Ingat tidak selamanya manusia bisa merekayasa alam. Benar bahwa manusia mampu belajar tentang alam, mengenal hukum alam, dan mengenal melalui tanda-tanda alam. Tapi manusia jauh dari penguasa alam. Alam lah yang menjadikan manusia. Manusia hanyalah unsur tanah, satu unsur dari kekayaan alam.Ramadan ini hendaknya mengajarkan kita menahan diri tidak merusak alam, mengotori alam, dan melanggar hukum alam.
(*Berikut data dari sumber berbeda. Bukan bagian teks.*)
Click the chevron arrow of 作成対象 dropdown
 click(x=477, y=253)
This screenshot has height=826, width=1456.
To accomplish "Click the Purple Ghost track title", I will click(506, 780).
Yogyakarta terletak dalam lokasi geografis yang unik dan mengingatkan kemegahan alam. Kita lihat tugu Malioboro, lurus ke utara tampak dengan gagahnya Merapi mengintai kota kita. Tugu lurus ke arah selatan akan menjumpai Laut Selatan. Gambaran kesakralan tugu, keraton, Merapi dan Laut Selatan sudah menjadi bahan banyak puisi, novel, dan lukisan para seniman di Yogyakarta. Puasa, dalam arti menahan diri dan siap menjadi manusia seutuhnya ini, supaya mengingatkan kita pada lokasi alam Yogyakarta yang unik. Supaya puasa ini mengingatkan kita pada Merapi, Laut Selatan, Gunung Menoreh, hutan pinus, dan sawah menghampar di Bantul, kebun salak di Sleman, dan jalan berkelok di Wonosari. Inilah alam Yogyakarta, selama puasa ini mungkin kita menahan diri tidak melaluinya dan tidak sepenuhnya bisa menikmatinya. Selama ini kita tidak berkerumun. Selama pandemi ini kita menghindari bepergian. Itulah berpuasa yang sesungguhnya.

Rekaman murattal Al-Quran sudah mendayu-dayu di setiap sore, sebagaimana Ramadan-Ramadan yang telah lewat. Qori dengan surat-surat pendek sudah dibunyikan di corong musalla dan masjid. Taraweh di laksanakan. Puasa dijalankan. Pandemi ini tidak mengurangi ibadah kita. Covid-19 menambah cobaan, menguji kesabaran, dan sekaligus menandakan apakah Ramadan ini meloloskan kita untuk menjadi manusia yang lebih manusiawi.

Alam memberi kita pelajaran. Penyakit mengingatkan kita. Puasa tentu akan membawa hikmah.